◆ **SUPPLIED RECORDS**
Begin

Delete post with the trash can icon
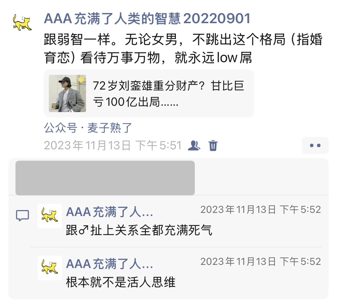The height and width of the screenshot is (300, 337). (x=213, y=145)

End
Begin

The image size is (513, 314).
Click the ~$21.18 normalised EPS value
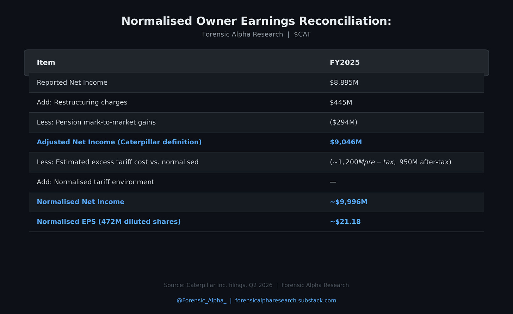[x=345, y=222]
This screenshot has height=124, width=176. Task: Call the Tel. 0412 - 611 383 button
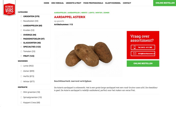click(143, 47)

End

◆ **INSTRUCTION**
Reproduce the records word for word, from the line containing "The image size is (513, 314)." through the line containing "click(143, 47)", leaving out the pictures.

◆ **RESULT OF THE TASK**
The image size is (513, 314).
Click the ~$21.18 normalised EPS value
[x=345, y=222]
This screenshot has height=124, width=176. Task: Call the Tel. 0412 - 611 383 button
click(143, 47)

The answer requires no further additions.